| Aim |
Copy the rows below word for word, without the pictures.

| Record set |
-.-.-
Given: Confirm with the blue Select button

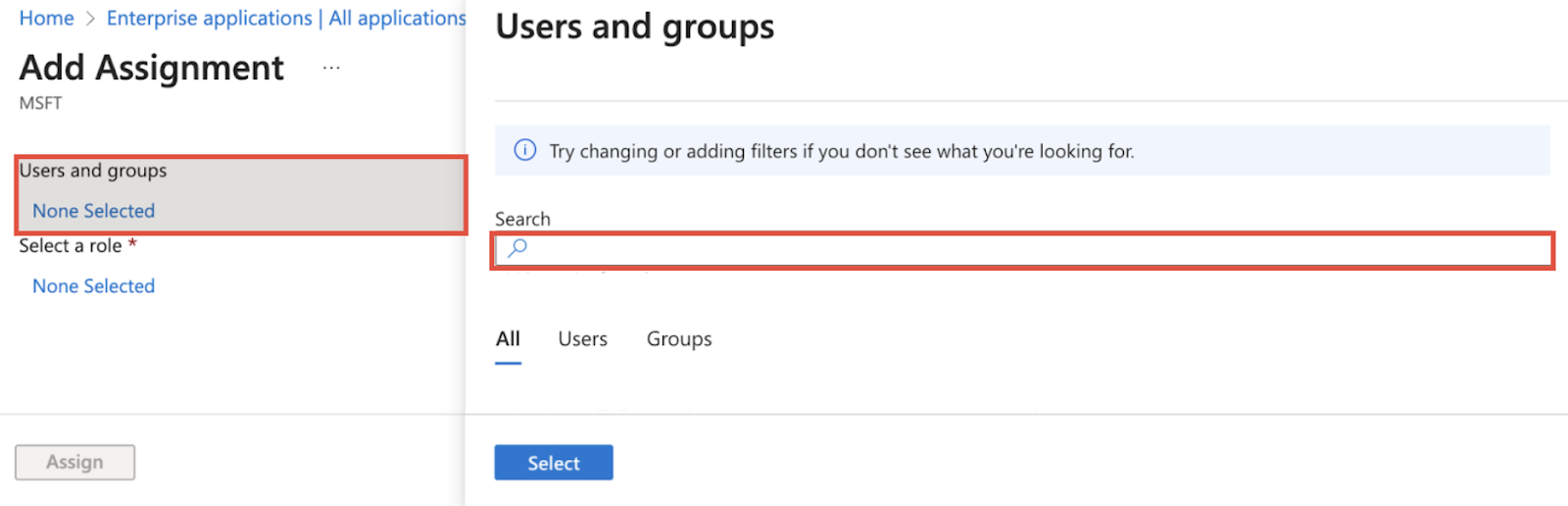Looking at the screenshot, I should (x=554, y=463).
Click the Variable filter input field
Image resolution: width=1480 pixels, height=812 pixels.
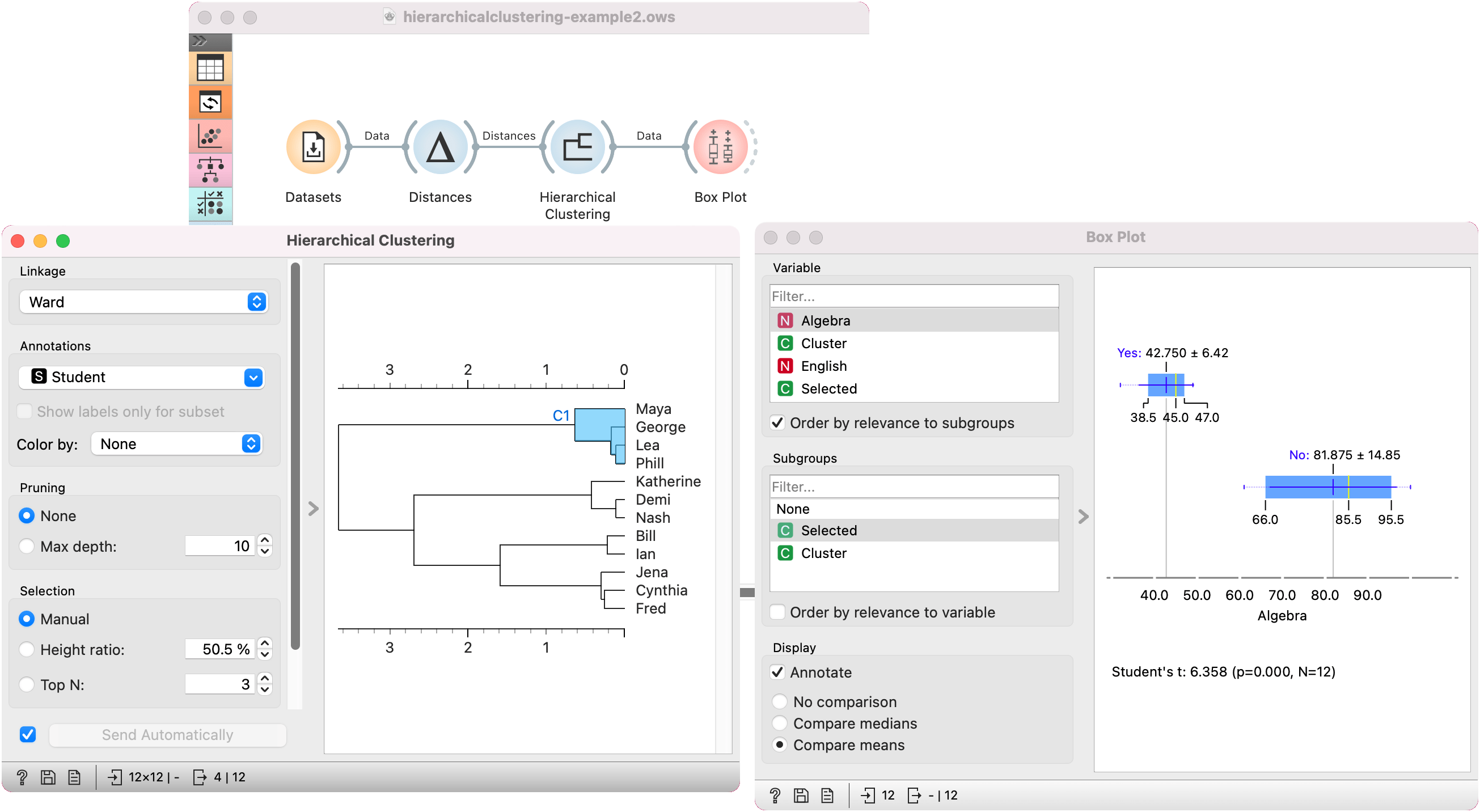pyautogui.click(x=914, y=296)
-.-.-
| Solution for this problem |
Given: Confirm with the blue Select button

Looking at the screenshot, I should (x=554, y=463).
Click the Variable filter input field
Image resolution: width=1480 pixels, height=812 pixels.
pyautogui.click(x=914, y=296)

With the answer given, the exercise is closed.